Mattia Moreni. Dalla formazione a “L’ultimo sussulto prima della grande mutazione”. Prima tappa: Dagli esordi ai cartelli. Installation view Museo Civico delle Cappuccine di Bagnacavallo. Foto di Andrea Pezzi

Negli ultimi anni, Moreni interpreta la realtà come un organismo in metamorfosi: una scena in cui la materia pittorica si deforma seguendo le alterazioni del corpo, della percezione e della tecnologia.

«Come i cartelli che diventano apparizioni misteriose, le “angurie” indicate nei titoli “come la luna” o “come una nave sul campo”, o “come la morte“, in una serie di riferimenti “altri”, spaesanti, fino ai sessi femminili. Come già negli anni ‘50, nei dipinti informali di una gestualità prorompente, i titoli evocavano “alberi bruciati”, “sole sui rovi”, nuvole colpite da un fulmine”, “immagini penose”, per fare solo qualche esempio», racconta Spadoni.

Alle Calbane, in quella casa isolata fra Brisighella e Riolo, Moreni coltiva la sua idea di “decadenza” come una forma speciale di attenzione. Qui, osserva il mondo scivolare verso un cambiamento irreversibile, senza indulgere alla nostalgia, ma accogliendo il nuovo con uno sguardo spietato. È da questa posizione che nascono i cicli della Regressione e dell’Umanoide, non come apocalissi gridate ma come visioni lucide di un’umanità in trasformazione, sospesa tra materia e tecnologia.

Installation view, Dalle Angurie alla fine dell’Umanesimo, Museo Civico San Domenico, 2025. Ph. Genny Cangini per Fondazione Cassa dei Risparmi di Forlì

L’eredità di un visionario

Con oltre 200 opere distribuite in cinque sedi, il progetto curato da Spadoni non si limita a un omaggio ma tenta una ri-lettura critica dell’artista. «L’idea – sottolinea il curatore – è restituire a Moreni la sua integrità: non solo l’irruenza informale, ma la lucidità teorica, l’ironia, la capacità di prefigurare il futuro».

Mattia Moreni. Dalla formazione a “L’ultimo sussulto prima della grande mutazione”. Prima tappa: Dagli esordi ai cartelli. Installation view Museo Civico delle Cappuccine di Bagnacavallo. Foto di Andrea Pezzi

In questo senso, la sua parabola non è chiusa: è un invito a interrogarsi sul presente, sulle derive dell’immagine e sulla sopravvivenza della pittura nell’era digitale.

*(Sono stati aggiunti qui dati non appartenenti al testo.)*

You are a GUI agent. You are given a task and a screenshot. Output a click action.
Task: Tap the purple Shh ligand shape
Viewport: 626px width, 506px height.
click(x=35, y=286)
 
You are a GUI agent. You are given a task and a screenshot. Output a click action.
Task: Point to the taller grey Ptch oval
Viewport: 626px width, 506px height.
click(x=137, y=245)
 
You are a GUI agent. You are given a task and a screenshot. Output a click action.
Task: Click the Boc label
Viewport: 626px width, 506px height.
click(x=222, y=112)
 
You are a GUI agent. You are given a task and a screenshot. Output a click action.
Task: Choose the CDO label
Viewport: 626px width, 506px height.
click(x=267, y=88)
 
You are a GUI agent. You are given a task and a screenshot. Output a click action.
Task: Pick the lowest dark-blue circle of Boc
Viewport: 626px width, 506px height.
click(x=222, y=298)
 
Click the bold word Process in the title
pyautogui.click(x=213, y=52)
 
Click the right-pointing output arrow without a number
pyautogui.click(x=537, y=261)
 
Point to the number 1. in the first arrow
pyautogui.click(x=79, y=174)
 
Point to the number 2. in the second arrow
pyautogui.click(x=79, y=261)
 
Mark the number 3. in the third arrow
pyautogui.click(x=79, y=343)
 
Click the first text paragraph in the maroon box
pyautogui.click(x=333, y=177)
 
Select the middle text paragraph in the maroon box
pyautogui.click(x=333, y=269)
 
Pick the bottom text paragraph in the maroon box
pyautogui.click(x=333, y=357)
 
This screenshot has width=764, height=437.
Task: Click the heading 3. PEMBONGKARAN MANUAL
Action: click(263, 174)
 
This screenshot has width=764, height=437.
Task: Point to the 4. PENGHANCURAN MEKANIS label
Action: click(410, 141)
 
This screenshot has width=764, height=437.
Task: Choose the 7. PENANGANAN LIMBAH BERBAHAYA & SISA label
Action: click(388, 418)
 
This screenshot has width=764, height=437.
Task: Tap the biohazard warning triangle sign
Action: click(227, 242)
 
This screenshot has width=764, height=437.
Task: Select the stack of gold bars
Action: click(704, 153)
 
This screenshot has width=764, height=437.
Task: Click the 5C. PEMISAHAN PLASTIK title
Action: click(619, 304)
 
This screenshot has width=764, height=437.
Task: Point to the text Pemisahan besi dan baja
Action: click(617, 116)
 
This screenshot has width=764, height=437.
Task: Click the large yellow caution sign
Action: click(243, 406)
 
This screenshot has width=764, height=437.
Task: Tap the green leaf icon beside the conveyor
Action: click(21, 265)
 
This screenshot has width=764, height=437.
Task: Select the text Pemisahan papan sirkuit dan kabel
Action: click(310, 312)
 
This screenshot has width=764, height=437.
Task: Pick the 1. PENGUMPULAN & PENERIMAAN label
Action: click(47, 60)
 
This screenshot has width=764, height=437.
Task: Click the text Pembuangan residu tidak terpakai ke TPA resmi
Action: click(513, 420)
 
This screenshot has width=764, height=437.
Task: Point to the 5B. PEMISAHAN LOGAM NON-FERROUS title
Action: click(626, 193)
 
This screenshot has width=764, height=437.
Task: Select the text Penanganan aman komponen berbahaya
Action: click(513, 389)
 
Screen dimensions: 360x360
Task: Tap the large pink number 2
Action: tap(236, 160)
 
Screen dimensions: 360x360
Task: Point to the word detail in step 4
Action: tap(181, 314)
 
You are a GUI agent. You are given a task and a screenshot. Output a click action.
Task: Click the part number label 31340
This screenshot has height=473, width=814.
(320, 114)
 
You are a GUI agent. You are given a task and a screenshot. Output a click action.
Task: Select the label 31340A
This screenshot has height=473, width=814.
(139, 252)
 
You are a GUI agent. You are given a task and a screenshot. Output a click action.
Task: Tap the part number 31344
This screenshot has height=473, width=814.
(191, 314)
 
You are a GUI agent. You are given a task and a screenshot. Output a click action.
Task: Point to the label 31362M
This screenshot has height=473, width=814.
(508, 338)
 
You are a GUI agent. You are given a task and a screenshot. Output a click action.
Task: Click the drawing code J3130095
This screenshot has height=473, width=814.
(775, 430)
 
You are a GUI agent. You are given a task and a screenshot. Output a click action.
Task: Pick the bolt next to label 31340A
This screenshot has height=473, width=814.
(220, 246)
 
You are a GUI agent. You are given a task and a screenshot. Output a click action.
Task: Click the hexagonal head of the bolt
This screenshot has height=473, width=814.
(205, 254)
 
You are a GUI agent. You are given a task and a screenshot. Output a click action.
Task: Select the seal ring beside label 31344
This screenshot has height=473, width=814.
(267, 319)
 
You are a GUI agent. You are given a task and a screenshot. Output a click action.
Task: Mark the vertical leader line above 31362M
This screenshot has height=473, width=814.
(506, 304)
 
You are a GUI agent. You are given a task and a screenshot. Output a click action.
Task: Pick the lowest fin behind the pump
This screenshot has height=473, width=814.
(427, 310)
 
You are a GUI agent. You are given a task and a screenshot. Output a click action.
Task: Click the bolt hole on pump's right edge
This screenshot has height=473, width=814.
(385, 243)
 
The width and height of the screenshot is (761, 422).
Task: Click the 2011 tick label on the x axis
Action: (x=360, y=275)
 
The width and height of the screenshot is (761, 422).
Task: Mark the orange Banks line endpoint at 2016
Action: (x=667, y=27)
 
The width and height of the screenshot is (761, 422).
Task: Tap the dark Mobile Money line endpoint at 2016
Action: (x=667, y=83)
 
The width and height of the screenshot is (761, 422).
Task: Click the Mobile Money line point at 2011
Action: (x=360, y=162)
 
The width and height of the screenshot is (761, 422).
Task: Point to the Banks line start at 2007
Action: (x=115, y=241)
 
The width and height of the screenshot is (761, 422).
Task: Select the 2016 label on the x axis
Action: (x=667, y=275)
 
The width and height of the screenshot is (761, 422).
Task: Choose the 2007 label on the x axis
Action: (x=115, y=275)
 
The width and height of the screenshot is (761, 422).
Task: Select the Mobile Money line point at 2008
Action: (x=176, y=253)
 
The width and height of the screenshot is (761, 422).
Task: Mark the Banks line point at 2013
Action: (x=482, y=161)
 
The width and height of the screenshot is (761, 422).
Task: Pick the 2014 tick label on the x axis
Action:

Scriveva Calvino: «Per ora il macabro carnevale dei suoi quadri non ci trascina, bensì ci lascia spettatori interessati ed anche plaudenti alla coraggiosa determinazione dell’autore; ma qualche suo disegno ci dice davvero d’intuizioni che non avevamo ancora veduto spiegate dai pittori di casa nostra come del male che fanno le penne quando crescono, dell’angoscia per uscire dal caos, per districarsi, per metamorfizzarsi. E non è poco, a dispetto della pittura tonale».

«Moreni stesso ha suggerito l’opportunità di un “dubbio dubitoso” su tutto», conclude Spadoni. «È la sua lezione più attuale: diffidare delle certezze, restare aperti, continuare a cercare». Ed è forse questo il senso profondo del progetto: restituire a Moreni la complessità che gli spetta.